I think most data use experts would be nonplussed by the approach this teacher used. What advice would they offer this teacher? There are many approaches, but maybe the experts might say that he needed to give a more rigorous assessment at the end of the class period. They might recommend that he sits down on his plan period or after school and examines those data for trends – so he knows which students “got it” and which didn’t. They might recommend that he brings those data to that other teacher and has a quick conference about where to go next. Then they might recommend that he groups his students differently tomorrow, enabling those who understood percents to continue to be challenged, while enabling those who didn’t to have more instruction. After tomorrow’s lesson, they might suggest another assessment to make sure the students got it, with a similar process to follow until they do. (Note: we can quibble with the “advice” I describe here. There are a lot of different ways the “experts” might cast this, but that’s not my point. Read on…)
That’s great. Except it probably doesn’t work for the teacher. Why not? Well, ask yourself another question: why did the teacher ignore this second method? Maybe because he didn’t know it, but there’s a very good possibility he does. Instead, I’d argue he went with his method because it worked. Because here’s the deal: the teacher is casting this issue, this use of data, within the other demands of his job. The teacher is, perhaps implicitly, asking himself a question that data use experts often don’t: if I do this second method, what doesn’t get done? The solution offered by the data use experts is great, but it’s much more time-consuming. The teacher can execute his chosen method pretty quickly – he’s already organized his data and interpreted it in his head, and his conversation with the teacher lasts about 5 minutes. He gets a solution and is able to implement it fairly quickly in the frame of what he’s doing during tomorrow’s class. And it doesn’t disrupt his long-term planning. His method works for him. (Note that the teacher actually did use data with his chosen method: he observed body language, he took anecdotal note of their questions during homework time, and he talked to the other teacher. That’s a triangulation of multiple forms, but they’re not rigorous and explicit.)

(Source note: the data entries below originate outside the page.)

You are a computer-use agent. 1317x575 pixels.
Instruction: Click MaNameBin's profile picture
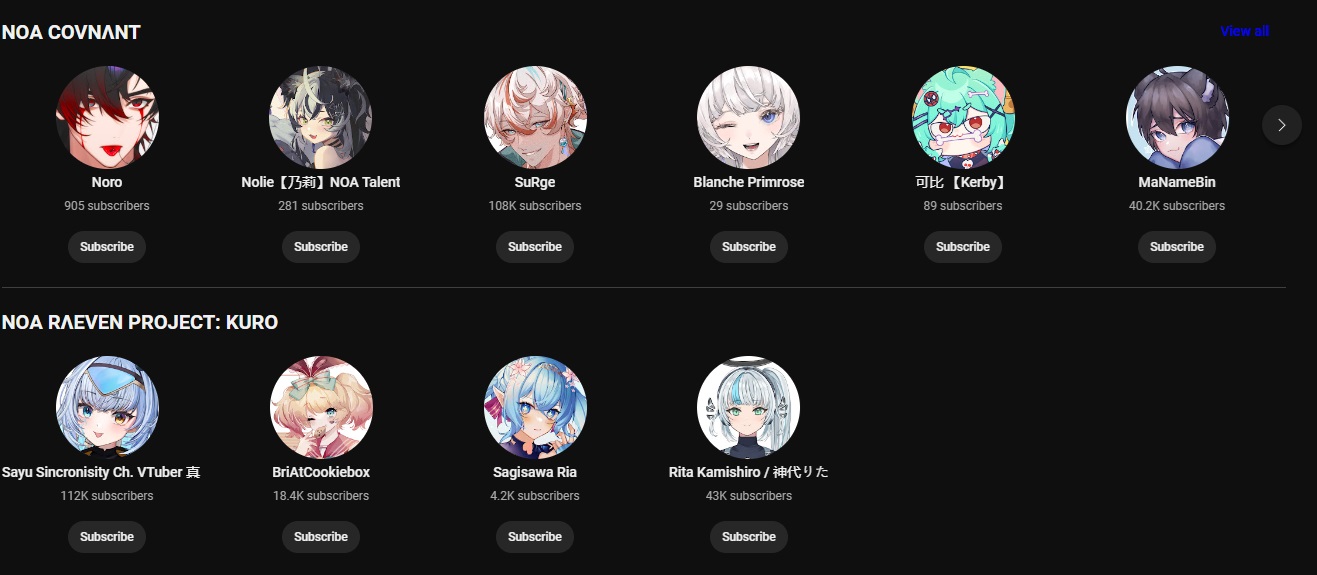(x=1177, y=117)
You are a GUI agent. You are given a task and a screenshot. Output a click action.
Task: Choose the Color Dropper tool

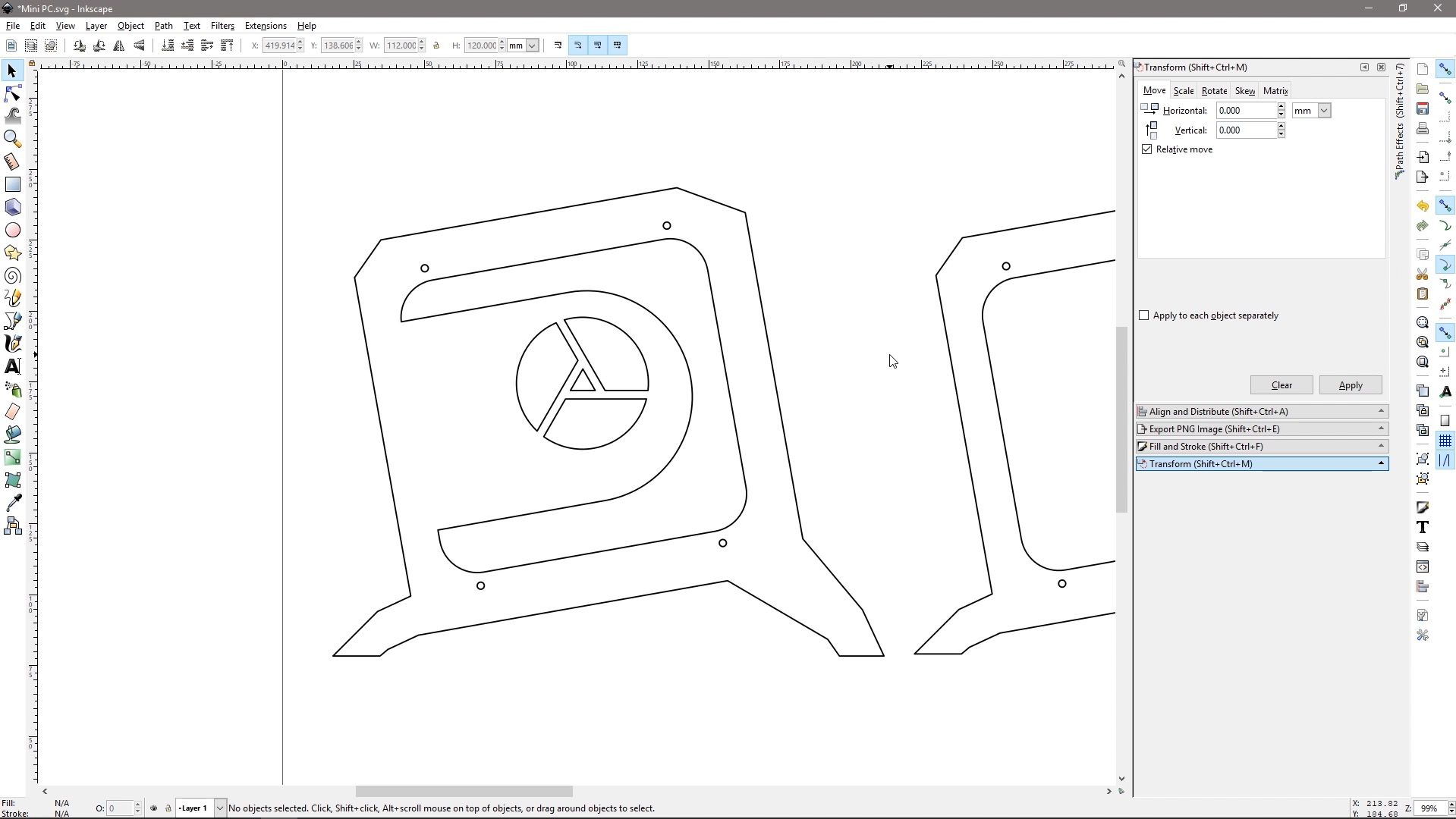pos(12,503)
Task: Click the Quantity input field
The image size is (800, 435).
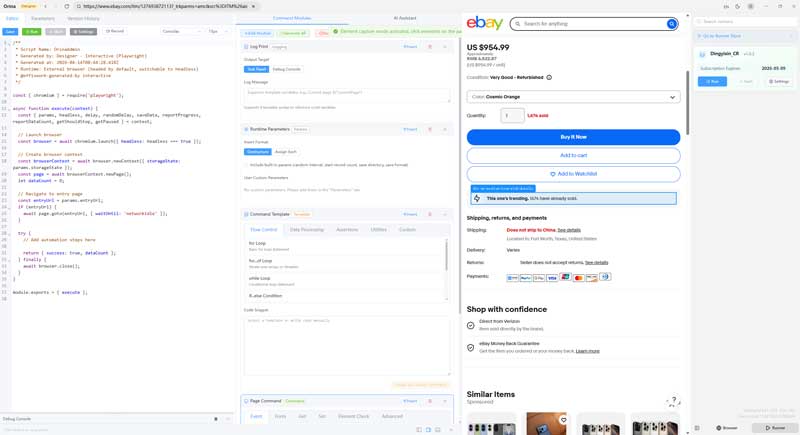Action: tap(512, 116)
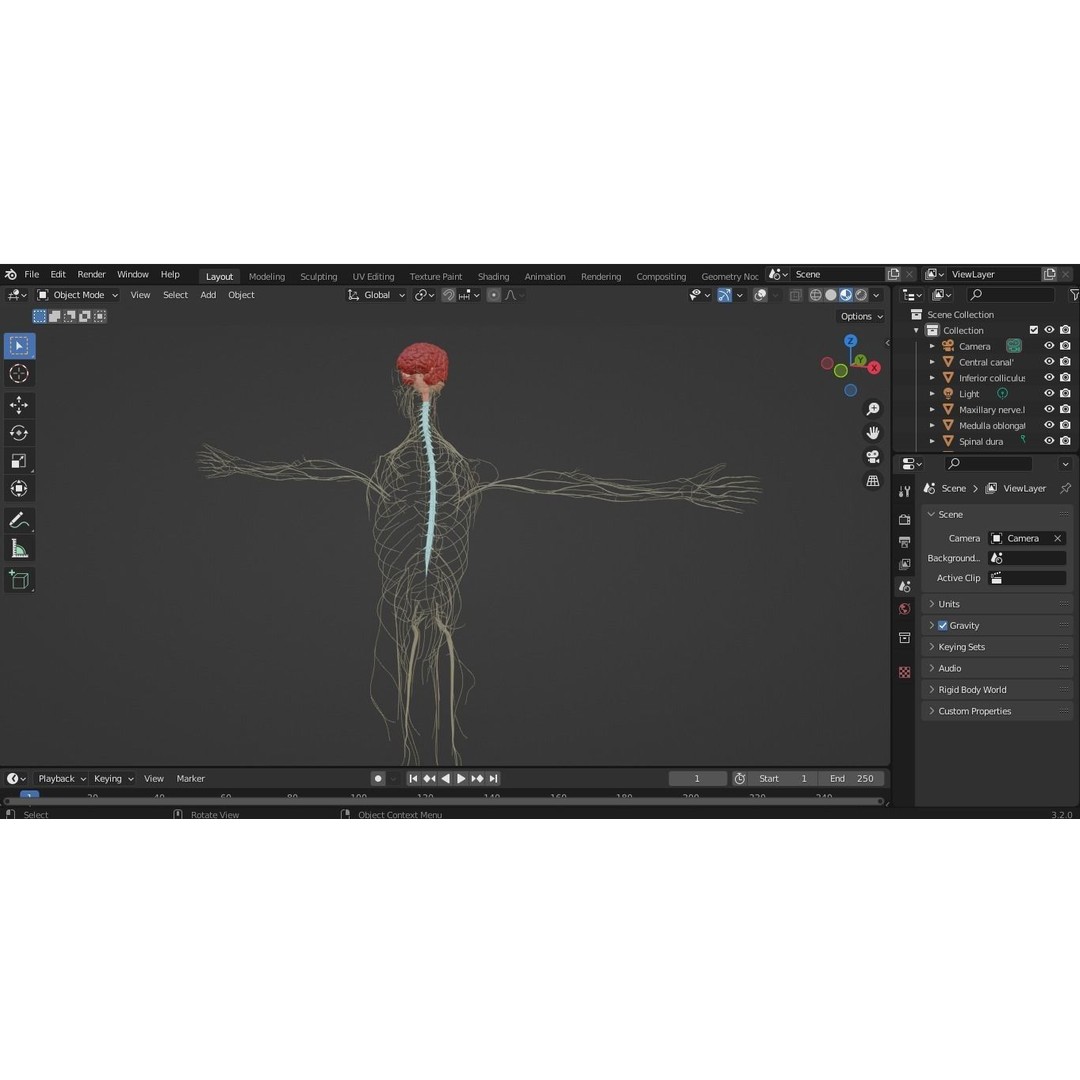Open the Transform Orientation dropdown showing Global

(x=377, y=295)
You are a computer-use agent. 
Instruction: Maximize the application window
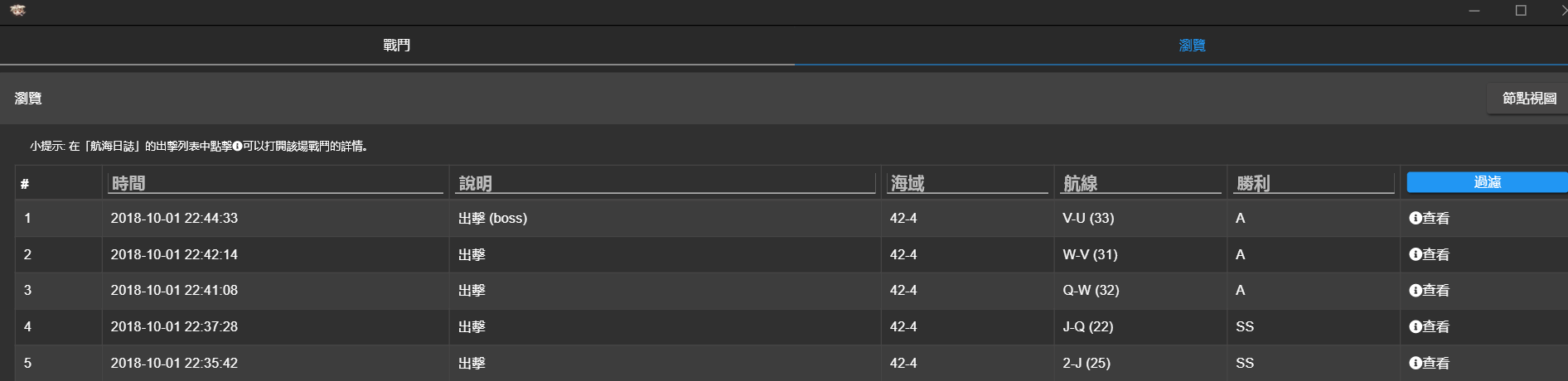click(1521, 11)
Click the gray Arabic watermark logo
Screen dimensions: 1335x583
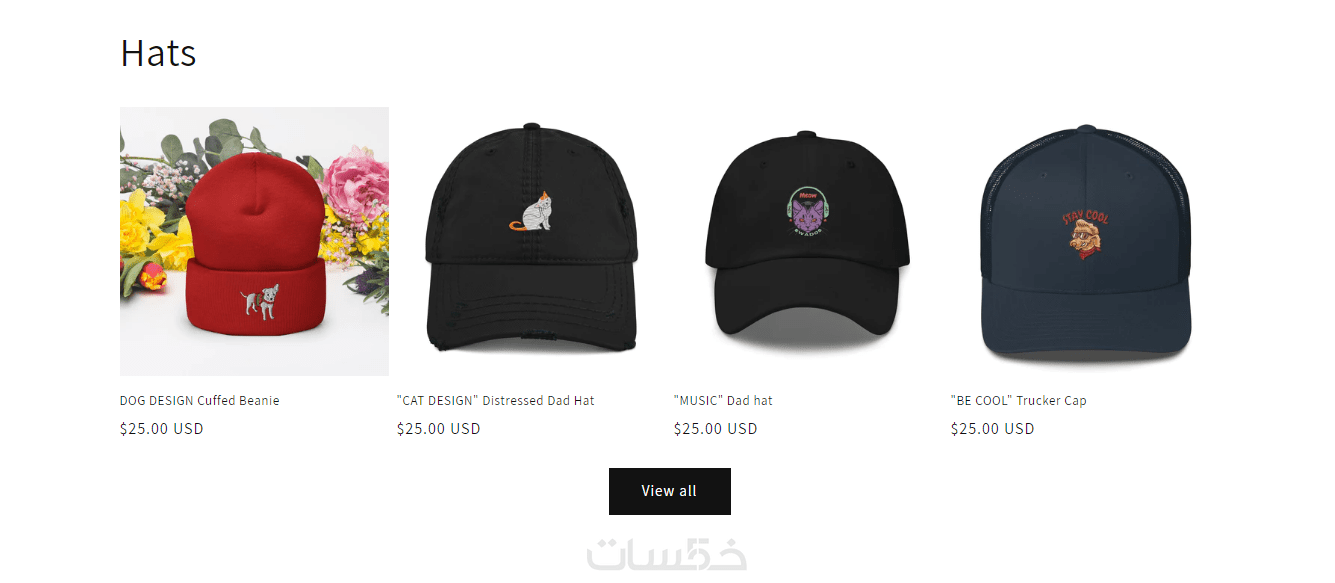(x=667, y=555)
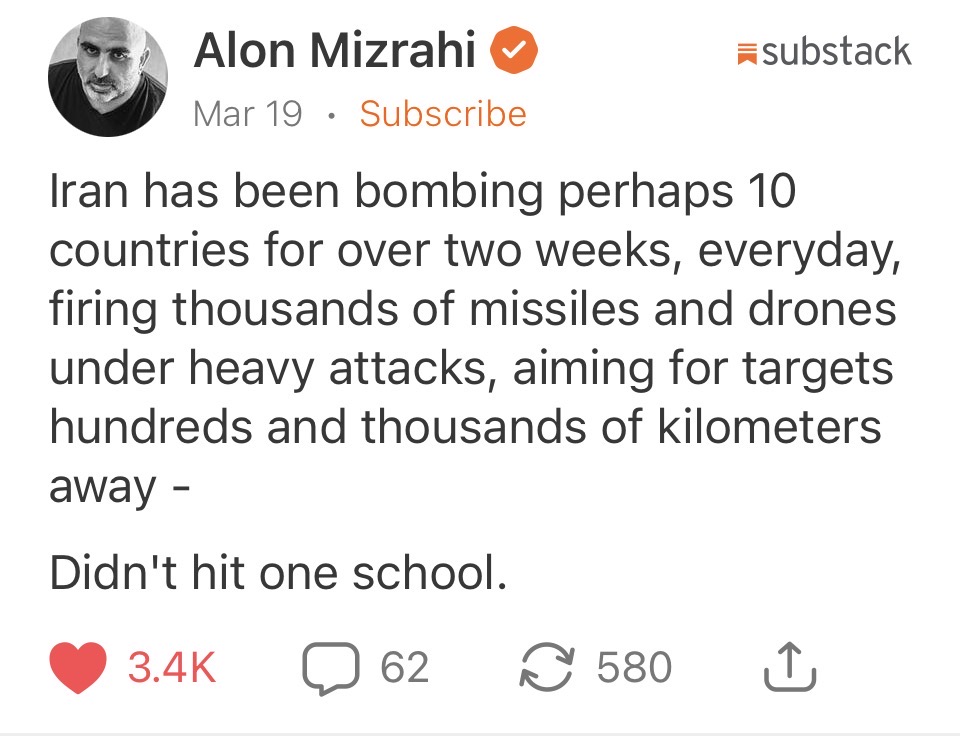
Task: Open Alon Mizrahi's profile picture
Action: tap(107, 77)
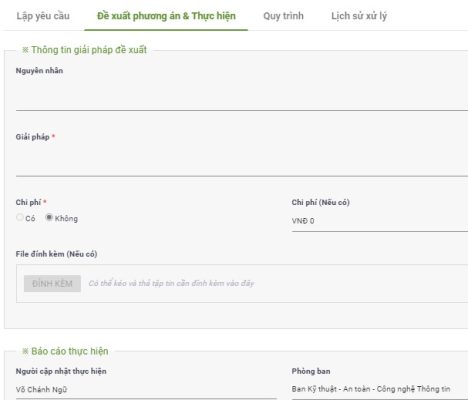Click the Phòng ban field
Screen dimensions: 468x400
pyautogui.click(x=380, y=389)
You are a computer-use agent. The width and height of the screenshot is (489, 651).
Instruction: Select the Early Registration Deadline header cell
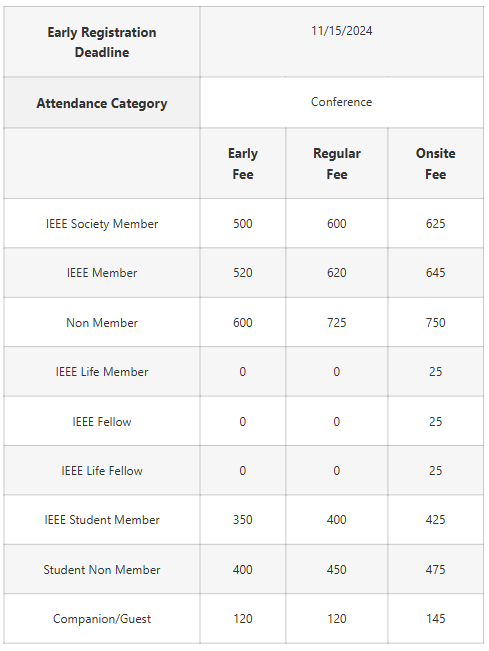(102, 42)
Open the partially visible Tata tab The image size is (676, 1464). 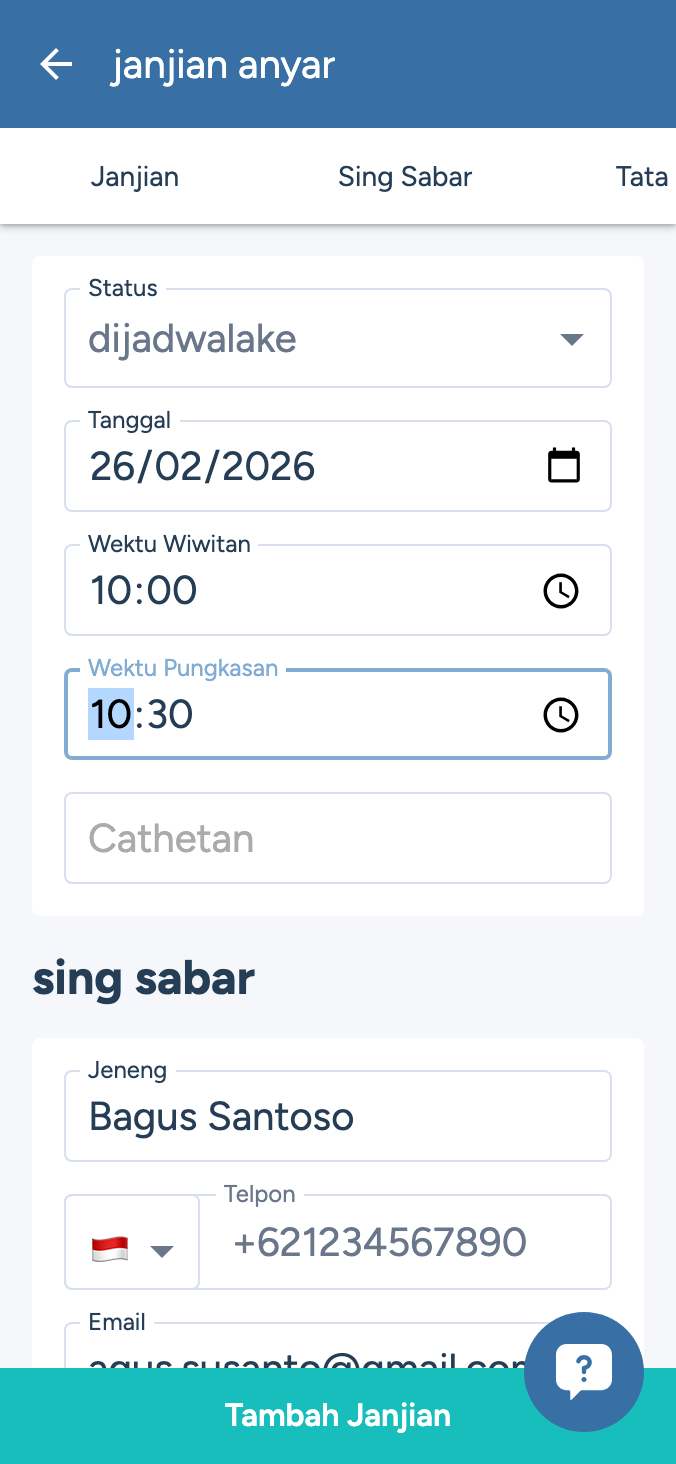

It’s probably true that his method left some students lacking knowledge, and that’s not good. His method is insufficient, to be sure. But so’s the other method. That second method might look good for that particular instance, but what are the domino effects – how does it look in the bigger picture of what this guy has to do? What other lessons suffer? Which parents can he not call? What other aspects of student learning does he not get to think through?
I’m not saying this guy’s method is great, nor that the other one isn’t sound. I’m just saying that it’s very possible that this guy is a better overall teacher using his method. It’s an area that I think the field of data use has kind of missed the boat on. Research hasn’t typically considered where these other dominoes might fall. Research sees his job in terms of this specific decision, or maybe a group of these decisions, but he sees his job in terms of his overall contribution to teaching. I think it’s a big reason why teachers often don’t use data in the ways that research says they “should.”
So that’s what I think. Thanks for reading.